An accountability partner can keep you focused, provide emotional support or call out your BS. Social commitment dramatically increases your odds — you have a 95% chance of achieving your goals.
Action Shapes Your Identity
New habits create discomfort — we feel weird doing something we are not used to. We tend to reject eating healthier or going to the gym because it doesn’t feel part of who we are.
But, what comes first, action or self-identity? Psychologist Timothy Wilson addresses this dilemma in This Explains Everything:
“People act the way they do because of their personality traits and attitudes, right? They return a lost wallet because they’re honest, recycle their trash because they care about the environment, and pay $5 for a caramel brulée latte because they like expensive coffee drinks.”
Though most of the times this might be right, our context also affects our identity. Not only that. Our actions — in turn — end shaping our self-perception.

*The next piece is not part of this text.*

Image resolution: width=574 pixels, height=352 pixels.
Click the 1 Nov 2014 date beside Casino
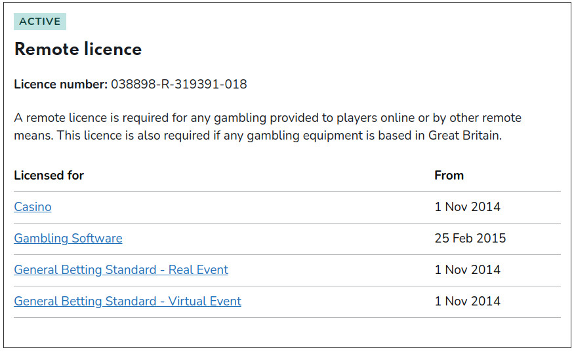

As the author explains, maybe we recycle because the city has made it easy. Or because all our neighbors do so — we feel the social pressure. Perhaps the act of returning a wallet makes us feel good. So, next time we find one, we are triggered to do the same.
Jump into action. As Alan Watts said, “The only way to make sense out of change is to plunge into it, move with it, and join the dance.”
We Are Connected to the World
This is an essential part. We are part of a bigger system. We cannot neglect our environment. Your space, relationships, and the larger world can help or conspire against you.
To get rid of a habit, start by eliminating the temptations. If you want to stop eating snacks or drinking beer while watching a movie, start by removing those from your house — the odds of being tempted decrease when you have to drive and buy some.
Use your surroundings wisely
You are not the average of the people you surround yourself with, as I wrote here. You can learn from anyone. Some people can inspire you; others will challenge you. Rejection is a powerful motivation. We can learn from our friends and foes alike — some get the best out of us, others the worst.
Resilience is not directly linked to the environment, but how we learn to rescue ourselves from adversity. Some people thrive because of their environment and others in spite of it.
Pay attention. Your surroundings can transform your circumstances. The way you treat the world is how the world will treat you. Change your environment, and it’ll work in your favor.
Free yourself from attachment to your reputation. Cross the point of no return. Strive to be your best, not to be perfect. Focus on what you can control. Find a partner in crime. Plunge into change — join the dance. Use your surroundings wisely.
There’s no change without growing pains. We all have to leave our mental cocoon sooner or later.